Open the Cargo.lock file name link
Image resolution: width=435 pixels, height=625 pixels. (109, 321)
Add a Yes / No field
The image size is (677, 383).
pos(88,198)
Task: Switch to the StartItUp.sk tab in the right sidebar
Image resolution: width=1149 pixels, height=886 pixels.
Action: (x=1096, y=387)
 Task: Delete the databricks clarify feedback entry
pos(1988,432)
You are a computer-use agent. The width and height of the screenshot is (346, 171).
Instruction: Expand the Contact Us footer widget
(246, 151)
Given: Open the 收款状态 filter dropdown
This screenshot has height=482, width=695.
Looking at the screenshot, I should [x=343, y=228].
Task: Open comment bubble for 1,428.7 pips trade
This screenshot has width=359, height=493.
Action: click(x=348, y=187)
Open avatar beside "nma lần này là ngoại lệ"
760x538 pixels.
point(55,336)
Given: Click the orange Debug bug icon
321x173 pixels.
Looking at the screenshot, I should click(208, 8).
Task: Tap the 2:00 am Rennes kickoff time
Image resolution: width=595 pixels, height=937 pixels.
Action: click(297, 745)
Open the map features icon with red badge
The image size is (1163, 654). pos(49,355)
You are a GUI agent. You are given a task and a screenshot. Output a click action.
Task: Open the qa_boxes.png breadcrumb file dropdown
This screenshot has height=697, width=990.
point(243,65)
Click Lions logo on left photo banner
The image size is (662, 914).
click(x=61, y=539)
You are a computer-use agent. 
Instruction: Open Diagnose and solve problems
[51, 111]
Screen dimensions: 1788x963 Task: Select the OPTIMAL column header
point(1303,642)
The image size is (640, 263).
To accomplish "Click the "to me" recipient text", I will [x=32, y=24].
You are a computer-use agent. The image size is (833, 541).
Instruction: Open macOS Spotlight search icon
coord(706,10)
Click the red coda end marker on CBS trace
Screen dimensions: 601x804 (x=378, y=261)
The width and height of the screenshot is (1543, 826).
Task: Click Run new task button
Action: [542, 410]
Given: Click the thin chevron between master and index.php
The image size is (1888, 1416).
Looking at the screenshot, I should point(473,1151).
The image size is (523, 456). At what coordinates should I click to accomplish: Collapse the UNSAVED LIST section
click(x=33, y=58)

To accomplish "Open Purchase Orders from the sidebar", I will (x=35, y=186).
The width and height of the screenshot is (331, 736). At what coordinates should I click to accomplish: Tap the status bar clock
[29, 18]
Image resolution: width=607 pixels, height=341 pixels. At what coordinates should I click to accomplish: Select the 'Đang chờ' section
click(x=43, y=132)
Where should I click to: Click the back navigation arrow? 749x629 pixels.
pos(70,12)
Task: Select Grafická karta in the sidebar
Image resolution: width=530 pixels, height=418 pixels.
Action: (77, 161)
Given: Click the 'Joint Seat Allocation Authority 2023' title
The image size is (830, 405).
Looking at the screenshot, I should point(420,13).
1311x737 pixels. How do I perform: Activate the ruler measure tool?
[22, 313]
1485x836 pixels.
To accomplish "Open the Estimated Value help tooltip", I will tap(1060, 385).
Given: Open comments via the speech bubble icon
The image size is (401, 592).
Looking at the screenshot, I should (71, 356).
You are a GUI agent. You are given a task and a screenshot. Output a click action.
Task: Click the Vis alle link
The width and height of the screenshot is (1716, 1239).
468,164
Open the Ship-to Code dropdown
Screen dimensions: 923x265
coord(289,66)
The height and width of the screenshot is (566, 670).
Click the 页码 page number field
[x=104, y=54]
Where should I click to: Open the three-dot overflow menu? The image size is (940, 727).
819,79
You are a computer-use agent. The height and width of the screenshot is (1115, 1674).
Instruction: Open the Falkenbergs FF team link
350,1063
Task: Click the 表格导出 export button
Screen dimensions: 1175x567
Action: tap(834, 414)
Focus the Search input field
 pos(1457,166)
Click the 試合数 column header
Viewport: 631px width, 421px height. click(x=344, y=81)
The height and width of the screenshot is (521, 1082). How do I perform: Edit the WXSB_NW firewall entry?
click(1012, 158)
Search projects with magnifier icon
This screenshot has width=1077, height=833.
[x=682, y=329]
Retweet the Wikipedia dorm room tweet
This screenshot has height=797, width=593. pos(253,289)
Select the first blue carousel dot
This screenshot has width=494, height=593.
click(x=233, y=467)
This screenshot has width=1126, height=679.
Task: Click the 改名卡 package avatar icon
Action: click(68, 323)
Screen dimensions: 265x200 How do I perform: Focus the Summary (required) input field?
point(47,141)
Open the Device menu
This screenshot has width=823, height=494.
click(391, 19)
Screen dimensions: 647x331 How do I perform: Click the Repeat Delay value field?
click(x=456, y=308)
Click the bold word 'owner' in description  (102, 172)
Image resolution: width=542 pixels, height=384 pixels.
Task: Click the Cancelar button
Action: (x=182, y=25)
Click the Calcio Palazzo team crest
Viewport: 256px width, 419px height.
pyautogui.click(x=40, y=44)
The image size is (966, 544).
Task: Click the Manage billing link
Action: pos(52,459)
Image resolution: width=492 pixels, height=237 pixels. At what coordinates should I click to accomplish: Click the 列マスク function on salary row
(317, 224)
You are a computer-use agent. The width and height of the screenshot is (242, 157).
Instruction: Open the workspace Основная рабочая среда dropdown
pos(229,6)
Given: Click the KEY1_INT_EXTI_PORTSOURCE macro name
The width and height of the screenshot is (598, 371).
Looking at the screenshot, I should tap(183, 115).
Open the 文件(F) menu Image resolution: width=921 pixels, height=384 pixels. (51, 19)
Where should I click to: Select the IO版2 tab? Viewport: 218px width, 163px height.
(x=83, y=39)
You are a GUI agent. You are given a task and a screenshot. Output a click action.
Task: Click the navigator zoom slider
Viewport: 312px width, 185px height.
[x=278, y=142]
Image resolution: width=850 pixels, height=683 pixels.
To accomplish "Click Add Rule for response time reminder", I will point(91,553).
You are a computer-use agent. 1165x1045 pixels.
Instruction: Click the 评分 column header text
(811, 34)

TASK PROMPT:
Copy out the rows starting with the line containing "Task: Switch to" and going on through the line containing "Action: click(x=348, y=187)", word for word.

REPLY:
Task: Switch to the StartItUp.sk tab in the right sidebar
Image resolution: width=1149 pixels, height=886 pixels.
Action: (x=1096, y=387)
 Task: Delete the databricks clarify feedback entry
pos(1988,432)
You are a computer-use agent. The width and height of the screenshot is (346, 171).
Instruction: Expand the Contact Us footer widget
(246, 151)
Given: Open the 收款状态 filter dropdown
This screenshot has height=482, width=695.
Looking at the screenshot, I should [x=343, y=228].
Task: Open comment bubble for 1,428.7 pips trade
This screenshot has width=359, height=493.
Action: click(x=348, y=187)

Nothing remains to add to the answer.